Problem requirements
Look below for the line containing "Other languages (515, 27)"; write out that line and each one after it to the end, exactly, and nothing else.
Data for review below:
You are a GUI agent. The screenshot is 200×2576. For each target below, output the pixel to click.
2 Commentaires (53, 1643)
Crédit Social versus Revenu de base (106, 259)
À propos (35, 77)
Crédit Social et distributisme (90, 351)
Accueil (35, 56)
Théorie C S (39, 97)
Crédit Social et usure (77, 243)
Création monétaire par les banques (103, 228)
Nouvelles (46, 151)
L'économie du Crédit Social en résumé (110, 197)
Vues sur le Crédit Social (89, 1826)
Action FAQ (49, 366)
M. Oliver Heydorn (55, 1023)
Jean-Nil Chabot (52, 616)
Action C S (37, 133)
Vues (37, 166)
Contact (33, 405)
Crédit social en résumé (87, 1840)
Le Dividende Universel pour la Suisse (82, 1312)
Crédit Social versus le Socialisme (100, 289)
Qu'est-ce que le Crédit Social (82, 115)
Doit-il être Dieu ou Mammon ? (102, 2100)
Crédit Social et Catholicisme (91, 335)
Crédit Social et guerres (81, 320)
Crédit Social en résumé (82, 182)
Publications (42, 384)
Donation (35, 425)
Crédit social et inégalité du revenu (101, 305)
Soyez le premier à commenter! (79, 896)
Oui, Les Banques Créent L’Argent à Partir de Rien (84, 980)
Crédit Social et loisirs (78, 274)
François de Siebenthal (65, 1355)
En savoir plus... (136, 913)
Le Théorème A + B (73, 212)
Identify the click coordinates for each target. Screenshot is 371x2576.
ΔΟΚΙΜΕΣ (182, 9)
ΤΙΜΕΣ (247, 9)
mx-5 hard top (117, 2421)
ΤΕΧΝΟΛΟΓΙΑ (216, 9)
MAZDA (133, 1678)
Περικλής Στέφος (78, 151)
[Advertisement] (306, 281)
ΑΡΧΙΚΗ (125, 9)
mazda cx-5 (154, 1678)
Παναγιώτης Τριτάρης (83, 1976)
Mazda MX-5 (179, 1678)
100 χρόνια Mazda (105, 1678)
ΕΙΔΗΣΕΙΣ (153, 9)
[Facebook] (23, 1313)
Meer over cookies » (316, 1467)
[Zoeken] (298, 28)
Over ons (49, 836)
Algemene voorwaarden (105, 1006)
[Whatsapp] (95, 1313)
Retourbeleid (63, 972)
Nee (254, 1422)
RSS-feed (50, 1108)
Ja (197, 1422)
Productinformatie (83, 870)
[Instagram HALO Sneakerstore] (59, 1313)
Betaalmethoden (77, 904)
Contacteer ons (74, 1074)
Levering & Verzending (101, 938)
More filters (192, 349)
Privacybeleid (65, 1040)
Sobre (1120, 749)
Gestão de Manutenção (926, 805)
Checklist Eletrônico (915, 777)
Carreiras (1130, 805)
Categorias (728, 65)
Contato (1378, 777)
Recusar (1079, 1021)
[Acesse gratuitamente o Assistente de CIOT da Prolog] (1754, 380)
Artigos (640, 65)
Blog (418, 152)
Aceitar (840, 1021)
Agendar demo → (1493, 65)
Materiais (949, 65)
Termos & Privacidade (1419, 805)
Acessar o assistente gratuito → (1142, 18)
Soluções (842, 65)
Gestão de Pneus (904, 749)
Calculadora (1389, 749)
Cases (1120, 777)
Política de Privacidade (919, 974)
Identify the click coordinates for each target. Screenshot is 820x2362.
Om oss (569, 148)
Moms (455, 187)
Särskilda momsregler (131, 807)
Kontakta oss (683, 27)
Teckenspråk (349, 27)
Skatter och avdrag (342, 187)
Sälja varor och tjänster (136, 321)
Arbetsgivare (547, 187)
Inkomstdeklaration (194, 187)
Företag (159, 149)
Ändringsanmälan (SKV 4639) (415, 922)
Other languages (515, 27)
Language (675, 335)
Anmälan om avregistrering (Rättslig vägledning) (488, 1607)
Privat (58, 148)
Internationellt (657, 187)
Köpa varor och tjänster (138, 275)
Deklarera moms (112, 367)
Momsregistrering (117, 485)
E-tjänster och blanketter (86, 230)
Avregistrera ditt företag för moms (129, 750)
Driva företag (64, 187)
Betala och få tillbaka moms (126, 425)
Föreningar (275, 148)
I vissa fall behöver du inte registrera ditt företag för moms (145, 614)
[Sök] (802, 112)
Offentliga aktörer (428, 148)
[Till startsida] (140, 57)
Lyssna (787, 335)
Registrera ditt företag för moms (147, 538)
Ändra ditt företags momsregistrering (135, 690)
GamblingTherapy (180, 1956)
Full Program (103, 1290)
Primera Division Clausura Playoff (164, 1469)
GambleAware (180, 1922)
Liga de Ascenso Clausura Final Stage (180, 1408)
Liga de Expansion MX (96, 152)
End of Data for review.
Reply to the task
Other languages (515, 27)
Language (675, 335)
Anmälan om avregistrering (Rättslig vägledning) (488, 1607)
Privat (58, 148)
Internationellt (657, 187)
Köpa varor och tjänster (138, 275)
Deklarera moms (112, 367)
Momsregistrering (117, 485)
E-tjänster och blanketter (86, 230)
Avregistrera ditt företag för moms (129, 750)
Driva företag (64, 187)
Betala och få tillbaka moms (126, 425)
Föreningar (275, 148)
I vissa fall behöver du inte registrera ditt företag för moms (145, 614)
[Sök] (802, 112)
Offentliga aktörer (428, 148)
[Till startsida] (140, 57)
Lyssna (787, 335)
Registrera ditt företag för moms (147, 538)
Ändra ditt företags momsregistrering (135, 690)
GamblingTherapy (180, 1956)
Full Program (103, 1290)
Primera Division Clausura Playoff (164, 1469)
GambleAware (180, 1922)
Liga de Ascenso Clausura Final Stage (180, 1408)
Liga de Expansion MX (96, 152)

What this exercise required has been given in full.